Dans un pays comme la Suisse, où la population exprime sa sympathie pour les petites entités administratives et pour les collectivités territoriales au périmètre restreint, nombre de citoyens ont dû avoir quelques regrets à l’énoncé du résultat du référendum écossais. Avouées ou non, leurs préférences allaient vers l’indépendance d’un pays qui, non sans raison, se sent souvent délaissé par une Angleterre un peu trop puissante. Mais à trop vouloir faire vibrer sa fibre régionaliste, la tentation de l’erreur plane bel et bien au-dessus du ciel européen. A l’image de Denis de Rougemont, qui en fut l’un de ses plus fervents partisans, l’Europe des régions n’a cessé de faire des adeptes à travers une histoire qui a toujours opposé les défenseurs de l’État-nation à ceux du localisme ou, dans sa forme la plus extrême, du séparatisme. Si les uns se dotent d’un comportement trop centraliste, comment ne pas reprocher aux autres de privilégier leurs intérêts particuliers aux dépens de l’intérêt général ? Pour dépasser cette dialectique, à laquelle près de soixante années d’intégration européenne n’ont pas encore su répondre, Jacques Delors inventa il y a vingt ans l’idée d’une « fédération des États-Nations ». Concept peut-être juste et réfléchi, mais flou, voire contradictoire, cette fédération n’a pas encore vu le jour et encourt le risque de ne jamais le voir. Plus encore, elle serait condamnée ad vitam æternam si le sentiment indépendantiste devenait la règle d’un processus dont on ne mesure pas encore les dangers qu’il pourrait entraîner avec lui. En multipliant les velléités séparatistes, la construction européenne pourrait alors laisser la place à la déconstruction européenne. Ce n’est pas là une vue de l’esprit mais une réelle menace dont il ne faudrait pas sous-estimer l’importance. A vouloir défaire les États de l’Europe, c’est l’état de l’Europe que l’on défait. Même si ce dernier n’est pas parfait, il est encore meilleur que celui qui pourrait émerger de la réaction émotionnelle et nationaliste de quelques groupes locaux qui, à n’y pas prendre garde, pourraient épouser les contours d’une pensée beaucoup plus éthniciste que communément admise.

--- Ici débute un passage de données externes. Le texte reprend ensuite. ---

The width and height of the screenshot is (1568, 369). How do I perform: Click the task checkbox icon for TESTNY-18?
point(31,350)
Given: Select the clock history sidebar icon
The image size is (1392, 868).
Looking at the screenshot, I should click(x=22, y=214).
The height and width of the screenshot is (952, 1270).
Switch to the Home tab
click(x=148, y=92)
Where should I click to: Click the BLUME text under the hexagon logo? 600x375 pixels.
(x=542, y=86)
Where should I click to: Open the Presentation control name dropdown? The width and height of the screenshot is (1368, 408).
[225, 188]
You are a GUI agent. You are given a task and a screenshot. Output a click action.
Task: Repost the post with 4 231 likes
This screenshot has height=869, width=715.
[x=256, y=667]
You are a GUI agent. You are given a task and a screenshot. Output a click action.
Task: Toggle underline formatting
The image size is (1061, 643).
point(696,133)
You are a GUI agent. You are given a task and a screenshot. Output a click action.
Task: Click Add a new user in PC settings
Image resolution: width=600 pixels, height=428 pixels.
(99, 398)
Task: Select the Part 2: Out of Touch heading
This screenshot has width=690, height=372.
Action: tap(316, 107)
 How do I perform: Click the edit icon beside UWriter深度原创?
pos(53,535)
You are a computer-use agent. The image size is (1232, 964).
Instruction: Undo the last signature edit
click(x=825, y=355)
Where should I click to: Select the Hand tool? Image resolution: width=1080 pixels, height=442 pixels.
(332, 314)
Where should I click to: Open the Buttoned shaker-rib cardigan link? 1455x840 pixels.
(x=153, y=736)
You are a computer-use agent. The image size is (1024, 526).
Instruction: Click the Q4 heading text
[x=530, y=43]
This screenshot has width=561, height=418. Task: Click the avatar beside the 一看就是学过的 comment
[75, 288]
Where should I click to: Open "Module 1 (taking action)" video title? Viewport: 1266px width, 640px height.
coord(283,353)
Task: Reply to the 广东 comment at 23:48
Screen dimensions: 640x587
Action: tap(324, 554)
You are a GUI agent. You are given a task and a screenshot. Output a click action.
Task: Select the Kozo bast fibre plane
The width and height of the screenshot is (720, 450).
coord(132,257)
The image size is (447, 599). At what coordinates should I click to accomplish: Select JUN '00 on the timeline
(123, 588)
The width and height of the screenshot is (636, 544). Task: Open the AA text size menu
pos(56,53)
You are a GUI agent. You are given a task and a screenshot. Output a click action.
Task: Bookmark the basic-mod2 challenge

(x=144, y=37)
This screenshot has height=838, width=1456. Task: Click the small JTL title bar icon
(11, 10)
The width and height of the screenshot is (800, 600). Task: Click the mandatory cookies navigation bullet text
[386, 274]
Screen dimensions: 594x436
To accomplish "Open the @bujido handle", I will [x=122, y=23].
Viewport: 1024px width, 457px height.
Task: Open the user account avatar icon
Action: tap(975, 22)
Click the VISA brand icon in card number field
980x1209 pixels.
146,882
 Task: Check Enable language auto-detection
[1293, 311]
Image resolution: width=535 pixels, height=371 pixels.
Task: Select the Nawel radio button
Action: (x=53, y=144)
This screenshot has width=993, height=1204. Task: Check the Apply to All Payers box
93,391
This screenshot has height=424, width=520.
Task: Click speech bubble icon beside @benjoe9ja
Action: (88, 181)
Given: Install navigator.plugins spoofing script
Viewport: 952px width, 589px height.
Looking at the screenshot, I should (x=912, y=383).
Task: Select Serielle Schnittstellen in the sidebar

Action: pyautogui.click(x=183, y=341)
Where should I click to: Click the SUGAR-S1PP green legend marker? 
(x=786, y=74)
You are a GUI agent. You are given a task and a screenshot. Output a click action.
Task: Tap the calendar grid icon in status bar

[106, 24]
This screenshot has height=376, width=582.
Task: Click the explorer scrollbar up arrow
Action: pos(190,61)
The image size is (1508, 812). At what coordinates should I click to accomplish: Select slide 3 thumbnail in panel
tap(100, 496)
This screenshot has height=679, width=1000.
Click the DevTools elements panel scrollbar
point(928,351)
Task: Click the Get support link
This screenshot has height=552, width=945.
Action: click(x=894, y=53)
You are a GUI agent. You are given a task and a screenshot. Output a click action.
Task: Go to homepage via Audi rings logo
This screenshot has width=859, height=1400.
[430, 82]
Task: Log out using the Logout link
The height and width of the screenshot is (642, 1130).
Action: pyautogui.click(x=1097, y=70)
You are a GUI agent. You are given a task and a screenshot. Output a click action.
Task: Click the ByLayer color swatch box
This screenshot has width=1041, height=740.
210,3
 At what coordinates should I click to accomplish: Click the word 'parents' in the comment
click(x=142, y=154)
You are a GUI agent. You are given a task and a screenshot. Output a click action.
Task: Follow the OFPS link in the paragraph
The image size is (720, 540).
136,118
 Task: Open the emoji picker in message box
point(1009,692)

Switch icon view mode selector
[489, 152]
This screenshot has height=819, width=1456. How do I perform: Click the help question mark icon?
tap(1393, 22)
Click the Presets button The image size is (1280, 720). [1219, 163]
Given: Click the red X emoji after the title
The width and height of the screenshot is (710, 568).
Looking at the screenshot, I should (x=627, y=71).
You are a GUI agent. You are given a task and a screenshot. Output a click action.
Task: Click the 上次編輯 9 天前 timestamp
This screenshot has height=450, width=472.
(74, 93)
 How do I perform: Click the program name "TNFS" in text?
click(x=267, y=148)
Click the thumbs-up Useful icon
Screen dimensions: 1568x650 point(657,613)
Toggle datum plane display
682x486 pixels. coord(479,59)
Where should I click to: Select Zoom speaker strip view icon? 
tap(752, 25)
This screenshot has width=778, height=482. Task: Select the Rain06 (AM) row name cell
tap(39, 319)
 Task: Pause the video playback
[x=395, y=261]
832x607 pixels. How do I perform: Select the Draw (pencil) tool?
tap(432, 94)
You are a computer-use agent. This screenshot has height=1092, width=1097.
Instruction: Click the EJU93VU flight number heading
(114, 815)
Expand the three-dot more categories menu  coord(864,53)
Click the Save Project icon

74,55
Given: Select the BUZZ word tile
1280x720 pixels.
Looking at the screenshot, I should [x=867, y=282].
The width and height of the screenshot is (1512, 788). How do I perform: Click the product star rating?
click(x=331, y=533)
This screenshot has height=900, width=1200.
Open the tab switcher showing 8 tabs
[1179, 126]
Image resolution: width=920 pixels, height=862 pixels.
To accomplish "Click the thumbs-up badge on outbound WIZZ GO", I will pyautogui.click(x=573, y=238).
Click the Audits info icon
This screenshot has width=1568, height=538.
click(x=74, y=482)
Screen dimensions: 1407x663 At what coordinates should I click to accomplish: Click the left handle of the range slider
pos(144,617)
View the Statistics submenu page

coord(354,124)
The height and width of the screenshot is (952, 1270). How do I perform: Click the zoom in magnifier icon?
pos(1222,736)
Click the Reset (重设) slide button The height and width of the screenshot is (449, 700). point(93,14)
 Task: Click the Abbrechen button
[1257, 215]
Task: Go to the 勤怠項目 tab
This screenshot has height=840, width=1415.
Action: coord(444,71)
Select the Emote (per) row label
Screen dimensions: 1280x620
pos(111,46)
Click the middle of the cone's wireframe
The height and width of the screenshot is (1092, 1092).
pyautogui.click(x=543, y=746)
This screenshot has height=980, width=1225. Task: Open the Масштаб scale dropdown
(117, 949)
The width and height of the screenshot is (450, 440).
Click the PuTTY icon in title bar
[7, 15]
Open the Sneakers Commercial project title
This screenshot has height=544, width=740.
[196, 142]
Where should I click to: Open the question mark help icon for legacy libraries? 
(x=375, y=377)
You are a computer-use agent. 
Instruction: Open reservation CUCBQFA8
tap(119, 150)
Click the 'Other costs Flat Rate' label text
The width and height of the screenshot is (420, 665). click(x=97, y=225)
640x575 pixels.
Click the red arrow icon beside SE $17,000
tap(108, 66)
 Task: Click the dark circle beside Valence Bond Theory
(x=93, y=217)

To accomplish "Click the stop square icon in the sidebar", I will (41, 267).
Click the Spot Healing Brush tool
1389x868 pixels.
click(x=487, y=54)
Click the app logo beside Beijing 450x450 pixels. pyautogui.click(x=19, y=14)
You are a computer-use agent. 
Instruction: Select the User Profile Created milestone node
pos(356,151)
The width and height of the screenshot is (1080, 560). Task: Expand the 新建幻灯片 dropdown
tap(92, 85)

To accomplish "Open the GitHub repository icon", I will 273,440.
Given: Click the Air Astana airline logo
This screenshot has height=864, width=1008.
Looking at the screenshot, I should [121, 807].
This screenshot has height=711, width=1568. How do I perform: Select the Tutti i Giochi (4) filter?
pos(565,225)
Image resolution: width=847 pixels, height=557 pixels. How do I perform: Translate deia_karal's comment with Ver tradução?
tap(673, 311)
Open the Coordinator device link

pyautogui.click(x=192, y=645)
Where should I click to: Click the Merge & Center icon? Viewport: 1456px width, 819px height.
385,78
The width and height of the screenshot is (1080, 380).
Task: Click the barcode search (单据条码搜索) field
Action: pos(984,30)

Au-delà d’une certaine compréhension, sinon d’une certaine empathie que l’on éprouve à l’égard de quelques manifestations régionalistes, se dessine, à travers une Europe en crise, un mouvement plus profond qui ne ferait qu’accroître les inégalités entre les populations qui la composent. N’est-ce pas d’ailleurs là ce qui se trame dès aujourd’hui, à l’heure où les régions riches veulent faire sécession pour ne pas financer les régions pauvres ? Sous le regard souvent bien veillant de millions d’Européens se forge ainsi un égoïsme régionaliste qui se situe à l’opposé même de la matrice fondatrice d’une construction européenne qui, à la sortie de la Seconde Guerre mondiale, se définissait elle-même comme pacifique et solidaire. A vouloir faire de la solidarité table rase, les damnés de la terre européenne pourraient alors se compter encore en plus grand nombre que ceux qui furent les victimes de la crise de l’euro. Quant à la paix, elle ne serait pas menacée, sauf si l’on oublie ce qui s’est passé il y a vingt ans en Yougoslavie. Quitte à forcer le trait ou à faire preuve d’un pessimisme trop exagéré, rien ne sert de se voiler la face. En effet, toute remise en cause des frontières européennes recèle en elle un réel danger pour l’équilibre d’une Union européenne qui n’a jamais connu la guerre.
Il va de soi que l’Europe a besoin de ses régions. Elles en sont une composante forte et vitale. Elles sont aussi au cœur de cette coopération transfrontalière qui, à l’exemple de la Suisse, de Bâle à Genève, du Lac de Constance au Tessin, fait de la Confédération helvétique un pays européen comme un autre. Par conséquent, les régions sont un acteur de la construction européenne. En revanche, le rôle principal revient toujours aux États. Et c’est bien qu’il en soit ainsi. Bien que régulièrement décrié, vilipendé et accusé de tous les maux de la terre, l’État a été, est et restera le meilleur garant pour la construction européenne. Certains sont en droit de le déplorer. Mais leur alternative pourrait entraîner l’Europe dans une aventure dont certains exemples historiques devraient nous inciter à garder raison. Et la raison, c’est parfois ce qu’il y a de plus dur à garder, même si c’est là le devoir premier de la politique.